What the exercise asks
Copy every line below that has the word "Lire" in it.

(Stored items from a collection)
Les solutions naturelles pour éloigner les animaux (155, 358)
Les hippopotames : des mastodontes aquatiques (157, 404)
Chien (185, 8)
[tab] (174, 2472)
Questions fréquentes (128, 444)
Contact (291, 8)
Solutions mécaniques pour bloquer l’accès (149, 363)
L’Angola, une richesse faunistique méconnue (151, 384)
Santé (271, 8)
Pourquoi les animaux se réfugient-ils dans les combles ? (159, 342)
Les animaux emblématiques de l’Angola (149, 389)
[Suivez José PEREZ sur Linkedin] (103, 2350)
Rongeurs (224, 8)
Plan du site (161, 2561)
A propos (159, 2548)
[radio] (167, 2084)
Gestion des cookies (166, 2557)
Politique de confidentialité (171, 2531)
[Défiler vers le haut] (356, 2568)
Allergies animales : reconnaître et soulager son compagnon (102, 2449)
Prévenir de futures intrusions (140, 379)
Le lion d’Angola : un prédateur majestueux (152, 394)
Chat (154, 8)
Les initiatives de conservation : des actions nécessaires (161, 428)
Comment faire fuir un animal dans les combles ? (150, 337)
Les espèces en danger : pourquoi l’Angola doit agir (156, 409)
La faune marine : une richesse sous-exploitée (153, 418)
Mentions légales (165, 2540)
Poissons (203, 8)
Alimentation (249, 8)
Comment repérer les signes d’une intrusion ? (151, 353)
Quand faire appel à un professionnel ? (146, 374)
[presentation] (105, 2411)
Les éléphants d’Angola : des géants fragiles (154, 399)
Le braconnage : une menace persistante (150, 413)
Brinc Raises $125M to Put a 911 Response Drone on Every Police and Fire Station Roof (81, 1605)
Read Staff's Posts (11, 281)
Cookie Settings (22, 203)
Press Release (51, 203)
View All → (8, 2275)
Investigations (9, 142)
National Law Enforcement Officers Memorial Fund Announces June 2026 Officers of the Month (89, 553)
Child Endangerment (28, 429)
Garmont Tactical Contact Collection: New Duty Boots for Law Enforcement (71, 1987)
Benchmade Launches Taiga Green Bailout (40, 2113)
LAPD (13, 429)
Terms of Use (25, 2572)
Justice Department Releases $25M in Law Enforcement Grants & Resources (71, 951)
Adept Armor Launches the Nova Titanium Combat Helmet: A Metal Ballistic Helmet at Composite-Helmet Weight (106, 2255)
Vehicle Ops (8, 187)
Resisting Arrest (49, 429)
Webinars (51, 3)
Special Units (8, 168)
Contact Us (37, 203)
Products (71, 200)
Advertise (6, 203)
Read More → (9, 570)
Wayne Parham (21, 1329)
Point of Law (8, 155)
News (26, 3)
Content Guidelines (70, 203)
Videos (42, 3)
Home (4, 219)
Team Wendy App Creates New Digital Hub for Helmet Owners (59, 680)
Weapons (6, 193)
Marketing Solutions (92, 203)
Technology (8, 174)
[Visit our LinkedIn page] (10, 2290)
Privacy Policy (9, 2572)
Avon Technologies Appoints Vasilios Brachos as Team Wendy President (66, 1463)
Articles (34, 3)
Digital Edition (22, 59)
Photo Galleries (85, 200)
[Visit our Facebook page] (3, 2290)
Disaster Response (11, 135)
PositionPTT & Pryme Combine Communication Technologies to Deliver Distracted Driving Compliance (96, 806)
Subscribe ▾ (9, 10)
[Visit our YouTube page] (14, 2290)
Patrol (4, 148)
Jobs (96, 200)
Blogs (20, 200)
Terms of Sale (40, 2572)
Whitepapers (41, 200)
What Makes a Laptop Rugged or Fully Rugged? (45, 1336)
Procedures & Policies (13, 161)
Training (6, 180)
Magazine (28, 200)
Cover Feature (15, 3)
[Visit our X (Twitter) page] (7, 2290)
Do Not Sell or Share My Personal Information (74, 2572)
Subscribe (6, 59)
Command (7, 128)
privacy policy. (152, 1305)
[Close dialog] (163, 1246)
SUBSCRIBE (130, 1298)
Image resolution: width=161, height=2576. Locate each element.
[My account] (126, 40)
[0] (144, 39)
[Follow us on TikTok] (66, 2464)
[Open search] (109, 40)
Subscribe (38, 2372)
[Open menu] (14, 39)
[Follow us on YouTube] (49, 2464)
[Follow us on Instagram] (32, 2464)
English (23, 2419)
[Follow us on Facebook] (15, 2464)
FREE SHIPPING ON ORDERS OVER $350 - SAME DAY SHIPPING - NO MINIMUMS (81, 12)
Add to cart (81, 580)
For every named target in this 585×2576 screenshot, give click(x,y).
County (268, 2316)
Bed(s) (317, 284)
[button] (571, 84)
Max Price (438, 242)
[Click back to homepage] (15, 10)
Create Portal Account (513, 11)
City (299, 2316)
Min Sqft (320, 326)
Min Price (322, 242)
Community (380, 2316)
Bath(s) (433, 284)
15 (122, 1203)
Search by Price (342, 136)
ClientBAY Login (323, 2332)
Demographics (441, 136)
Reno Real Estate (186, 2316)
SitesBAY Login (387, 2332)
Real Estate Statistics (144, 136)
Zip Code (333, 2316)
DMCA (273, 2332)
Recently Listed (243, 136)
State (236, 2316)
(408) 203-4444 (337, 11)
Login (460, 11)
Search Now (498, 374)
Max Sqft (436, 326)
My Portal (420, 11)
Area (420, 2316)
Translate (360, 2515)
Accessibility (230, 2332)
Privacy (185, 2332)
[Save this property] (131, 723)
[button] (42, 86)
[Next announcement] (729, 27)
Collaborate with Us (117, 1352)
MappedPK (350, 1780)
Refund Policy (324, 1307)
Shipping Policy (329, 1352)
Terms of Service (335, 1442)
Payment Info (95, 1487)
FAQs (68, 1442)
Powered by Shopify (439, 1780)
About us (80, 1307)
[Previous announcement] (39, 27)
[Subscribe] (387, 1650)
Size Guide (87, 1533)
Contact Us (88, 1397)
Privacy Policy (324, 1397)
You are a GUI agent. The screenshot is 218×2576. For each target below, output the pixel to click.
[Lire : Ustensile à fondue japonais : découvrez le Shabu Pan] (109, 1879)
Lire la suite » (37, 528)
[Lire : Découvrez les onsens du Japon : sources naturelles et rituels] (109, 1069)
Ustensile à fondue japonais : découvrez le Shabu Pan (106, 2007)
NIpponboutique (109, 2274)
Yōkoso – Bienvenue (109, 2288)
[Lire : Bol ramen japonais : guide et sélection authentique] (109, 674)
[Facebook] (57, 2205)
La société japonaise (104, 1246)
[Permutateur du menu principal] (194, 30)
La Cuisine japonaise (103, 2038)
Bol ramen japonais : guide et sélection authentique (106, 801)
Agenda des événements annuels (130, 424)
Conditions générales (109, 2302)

Task result
[Lire : Ustensile à fondue japonais : découvrez le Shabu Pan] (109, 1879)
Lire la suite » (37, 528)
[Lire : Découvrez les onsens du Japon : sources naturelles et rituels] (109, 1069)
[Lire : Bol ramen japonais : guide et sélection authentique] (109, 674)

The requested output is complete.